◆ WHAT IS REQUIRED
In the passage below about Rep. King, which panel is Rep. Darrell Issa named to head?

◆ TEXT PASSAGE
************

“The New York Times is just basically being a mouthpiece for political correctness,” King said, later adding: “These are very legitimate hearings.”King has every right to challenge Obama and his lackeys. In case the Times has forgotten already, the GOP now controls the House and would be neglecting the desires of millions of Americans. If they don't like it, then too damn bad.
In many ways, King may prove to be a major problem for the Obama administration in the new Congress.
Since Republicans won the House in November, the media spotlight has mainly focused on one incoming committee chairman: Rep. Darrell Issa (R-Calif.), who will head the House Oversight panel.
But the burly New York Republican could be just as big a thorn in the White House’s side.
King, a fiery Irishman known for an independent streak, has repeatedly blasted the administration for its attempt to close the detention facility at Guantanamo Bay and try terrorism suspects in civilian courts.
Not one to mince words, King denounced John Brennan, chief counterterrorism adviser to the White House, for his involvement in homeland-security issues. King accused Brennan of intentionally shutting Congress out of critical briefings on terrorist attacks.

************

◆ DATASET
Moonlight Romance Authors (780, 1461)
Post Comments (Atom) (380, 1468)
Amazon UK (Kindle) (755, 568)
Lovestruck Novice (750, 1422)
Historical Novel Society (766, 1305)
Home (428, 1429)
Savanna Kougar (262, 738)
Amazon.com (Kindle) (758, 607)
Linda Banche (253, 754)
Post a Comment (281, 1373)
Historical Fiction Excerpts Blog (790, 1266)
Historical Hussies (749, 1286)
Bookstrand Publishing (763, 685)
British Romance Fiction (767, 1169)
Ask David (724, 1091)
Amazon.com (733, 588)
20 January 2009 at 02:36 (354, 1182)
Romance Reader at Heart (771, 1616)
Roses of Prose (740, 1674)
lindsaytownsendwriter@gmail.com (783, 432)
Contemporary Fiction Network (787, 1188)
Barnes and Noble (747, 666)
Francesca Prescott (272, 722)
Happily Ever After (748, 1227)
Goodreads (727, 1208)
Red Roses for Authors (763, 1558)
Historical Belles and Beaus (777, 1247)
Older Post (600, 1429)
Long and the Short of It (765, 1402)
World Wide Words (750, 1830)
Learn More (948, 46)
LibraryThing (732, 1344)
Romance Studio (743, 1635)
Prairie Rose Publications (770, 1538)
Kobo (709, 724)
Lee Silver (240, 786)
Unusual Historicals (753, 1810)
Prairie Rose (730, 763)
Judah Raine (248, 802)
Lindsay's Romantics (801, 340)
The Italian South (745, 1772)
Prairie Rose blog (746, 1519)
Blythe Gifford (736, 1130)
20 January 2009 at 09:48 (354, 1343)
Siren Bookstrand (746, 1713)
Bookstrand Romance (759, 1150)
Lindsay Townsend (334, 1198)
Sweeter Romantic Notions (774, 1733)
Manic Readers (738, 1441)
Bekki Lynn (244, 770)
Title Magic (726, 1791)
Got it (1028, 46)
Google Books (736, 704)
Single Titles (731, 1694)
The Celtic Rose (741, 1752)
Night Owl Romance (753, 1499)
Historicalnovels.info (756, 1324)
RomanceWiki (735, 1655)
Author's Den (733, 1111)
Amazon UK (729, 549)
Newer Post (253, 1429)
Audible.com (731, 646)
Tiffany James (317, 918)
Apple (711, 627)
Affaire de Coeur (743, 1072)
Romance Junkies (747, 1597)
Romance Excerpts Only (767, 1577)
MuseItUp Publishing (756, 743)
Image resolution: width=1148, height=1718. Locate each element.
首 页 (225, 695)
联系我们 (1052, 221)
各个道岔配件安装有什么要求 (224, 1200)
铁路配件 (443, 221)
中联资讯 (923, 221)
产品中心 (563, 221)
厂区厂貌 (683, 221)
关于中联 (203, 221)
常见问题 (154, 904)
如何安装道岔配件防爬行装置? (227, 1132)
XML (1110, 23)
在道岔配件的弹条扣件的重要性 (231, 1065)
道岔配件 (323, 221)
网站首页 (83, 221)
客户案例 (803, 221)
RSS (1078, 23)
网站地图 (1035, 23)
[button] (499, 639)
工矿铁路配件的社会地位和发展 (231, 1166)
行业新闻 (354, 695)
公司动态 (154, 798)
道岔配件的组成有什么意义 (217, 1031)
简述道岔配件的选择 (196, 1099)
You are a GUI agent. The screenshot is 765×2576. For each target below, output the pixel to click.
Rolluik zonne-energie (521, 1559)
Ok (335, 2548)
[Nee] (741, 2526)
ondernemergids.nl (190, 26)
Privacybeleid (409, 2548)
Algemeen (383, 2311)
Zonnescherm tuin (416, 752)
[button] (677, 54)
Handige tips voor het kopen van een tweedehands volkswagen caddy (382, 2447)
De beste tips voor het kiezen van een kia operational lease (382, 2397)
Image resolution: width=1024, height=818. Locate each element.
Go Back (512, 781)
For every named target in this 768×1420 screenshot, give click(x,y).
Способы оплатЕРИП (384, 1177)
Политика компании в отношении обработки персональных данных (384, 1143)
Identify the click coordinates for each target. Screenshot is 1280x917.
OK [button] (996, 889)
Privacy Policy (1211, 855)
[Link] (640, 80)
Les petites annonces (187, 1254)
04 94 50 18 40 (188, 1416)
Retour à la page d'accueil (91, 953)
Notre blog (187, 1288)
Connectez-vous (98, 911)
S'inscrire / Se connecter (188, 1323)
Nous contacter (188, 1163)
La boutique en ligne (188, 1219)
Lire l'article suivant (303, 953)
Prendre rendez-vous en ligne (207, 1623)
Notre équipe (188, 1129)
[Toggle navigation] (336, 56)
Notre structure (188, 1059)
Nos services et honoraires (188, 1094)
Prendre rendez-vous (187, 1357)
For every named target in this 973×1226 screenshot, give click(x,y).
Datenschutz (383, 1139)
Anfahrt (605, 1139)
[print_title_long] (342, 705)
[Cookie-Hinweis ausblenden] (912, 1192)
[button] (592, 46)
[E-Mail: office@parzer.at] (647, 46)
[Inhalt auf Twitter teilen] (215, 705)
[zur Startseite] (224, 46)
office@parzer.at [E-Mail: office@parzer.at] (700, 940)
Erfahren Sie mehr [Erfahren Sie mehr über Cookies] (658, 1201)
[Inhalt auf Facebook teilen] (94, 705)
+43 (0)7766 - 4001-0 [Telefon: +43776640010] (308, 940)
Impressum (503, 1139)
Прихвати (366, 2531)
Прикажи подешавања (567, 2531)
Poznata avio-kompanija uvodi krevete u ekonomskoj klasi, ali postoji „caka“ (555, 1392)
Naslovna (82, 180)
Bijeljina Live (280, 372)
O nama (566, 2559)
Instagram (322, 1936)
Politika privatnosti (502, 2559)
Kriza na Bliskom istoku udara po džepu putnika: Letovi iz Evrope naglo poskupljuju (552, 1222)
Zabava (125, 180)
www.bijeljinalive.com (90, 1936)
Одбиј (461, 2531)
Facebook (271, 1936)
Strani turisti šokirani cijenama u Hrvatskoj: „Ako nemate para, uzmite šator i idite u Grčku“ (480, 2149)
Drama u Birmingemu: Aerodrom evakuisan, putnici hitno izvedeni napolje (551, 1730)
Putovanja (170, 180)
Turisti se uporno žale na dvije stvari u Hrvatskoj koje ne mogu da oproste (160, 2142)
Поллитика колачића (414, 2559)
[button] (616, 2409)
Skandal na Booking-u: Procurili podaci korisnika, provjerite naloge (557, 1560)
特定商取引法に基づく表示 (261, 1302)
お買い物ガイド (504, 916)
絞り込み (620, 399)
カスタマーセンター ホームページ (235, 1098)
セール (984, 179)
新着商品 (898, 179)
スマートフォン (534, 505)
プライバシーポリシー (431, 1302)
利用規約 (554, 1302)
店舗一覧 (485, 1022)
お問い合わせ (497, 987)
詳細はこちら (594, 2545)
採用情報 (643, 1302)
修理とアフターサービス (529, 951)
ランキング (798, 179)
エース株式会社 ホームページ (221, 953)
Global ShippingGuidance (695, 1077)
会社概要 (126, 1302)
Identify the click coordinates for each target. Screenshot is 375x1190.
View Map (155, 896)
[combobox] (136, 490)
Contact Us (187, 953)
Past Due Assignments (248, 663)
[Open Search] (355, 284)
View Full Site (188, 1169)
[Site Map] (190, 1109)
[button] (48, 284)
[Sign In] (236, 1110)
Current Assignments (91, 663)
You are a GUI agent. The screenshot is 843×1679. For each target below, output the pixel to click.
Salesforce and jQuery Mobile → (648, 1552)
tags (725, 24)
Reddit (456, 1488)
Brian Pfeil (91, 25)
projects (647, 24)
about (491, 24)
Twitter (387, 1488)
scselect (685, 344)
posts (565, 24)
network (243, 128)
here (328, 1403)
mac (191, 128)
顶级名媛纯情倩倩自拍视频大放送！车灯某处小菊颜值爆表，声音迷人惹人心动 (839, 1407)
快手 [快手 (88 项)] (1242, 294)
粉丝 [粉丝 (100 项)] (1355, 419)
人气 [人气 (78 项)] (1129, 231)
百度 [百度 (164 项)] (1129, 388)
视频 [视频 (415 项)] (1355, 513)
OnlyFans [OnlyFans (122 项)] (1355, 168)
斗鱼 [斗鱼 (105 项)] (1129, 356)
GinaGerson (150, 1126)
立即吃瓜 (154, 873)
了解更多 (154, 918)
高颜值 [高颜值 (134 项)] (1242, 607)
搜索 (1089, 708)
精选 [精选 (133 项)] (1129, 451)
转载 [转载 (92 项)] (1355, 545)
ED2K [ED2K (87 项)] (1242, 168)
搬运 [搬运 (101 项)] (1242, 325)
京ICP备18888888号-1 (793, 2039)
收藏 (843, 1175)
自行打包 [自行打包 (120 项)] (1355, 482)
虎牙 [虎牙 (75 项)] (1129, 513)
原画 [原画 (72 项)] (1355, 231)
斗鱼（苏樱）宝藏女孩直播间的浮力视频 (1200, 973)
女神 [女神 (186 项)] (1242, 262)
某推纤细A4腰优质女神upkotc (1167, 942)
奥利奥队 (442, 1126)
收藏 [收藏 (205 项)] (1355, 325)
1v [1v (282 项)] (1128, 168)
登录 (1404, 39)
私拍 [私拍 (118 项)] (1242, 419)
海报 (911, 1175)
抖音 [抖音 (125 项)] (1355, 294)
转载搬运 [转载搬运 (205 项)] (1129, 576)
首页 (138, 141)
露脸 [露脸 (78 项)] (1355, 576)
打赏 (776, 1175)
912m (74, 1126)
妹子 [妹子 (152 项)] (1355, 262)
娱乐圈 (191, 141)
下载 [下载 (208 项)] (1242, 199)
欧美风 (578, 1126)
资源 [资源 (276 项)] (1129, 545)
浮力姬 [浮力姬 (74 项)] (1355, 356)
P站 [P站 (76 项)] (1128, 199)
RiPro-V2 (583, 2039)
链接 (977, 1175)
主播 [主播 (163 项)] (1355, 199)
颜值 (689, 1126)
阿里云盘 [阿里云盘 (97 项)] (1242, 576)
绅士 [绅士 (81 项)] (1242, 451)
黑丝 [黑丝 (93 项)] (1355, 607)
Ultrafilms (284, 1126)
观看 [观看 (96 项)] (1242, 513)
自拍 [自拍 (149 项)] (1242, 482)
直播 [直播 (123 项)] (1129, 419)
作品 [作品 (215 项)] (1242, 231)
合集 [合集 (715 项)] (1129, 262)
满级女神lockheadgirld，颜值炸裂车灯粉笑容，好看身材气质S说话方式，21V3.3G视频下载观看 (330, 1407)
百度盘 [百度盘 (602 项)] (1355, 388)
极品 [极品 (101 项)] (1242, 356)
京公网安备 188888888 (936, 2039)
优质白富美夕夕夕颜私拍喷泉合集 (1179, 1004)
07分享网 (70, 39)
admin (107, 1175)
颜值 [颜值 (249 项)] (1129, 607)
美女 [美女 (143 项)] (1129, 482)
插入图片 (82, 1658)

************

◆ RESULT OF THE TASK
The House Oversight panel.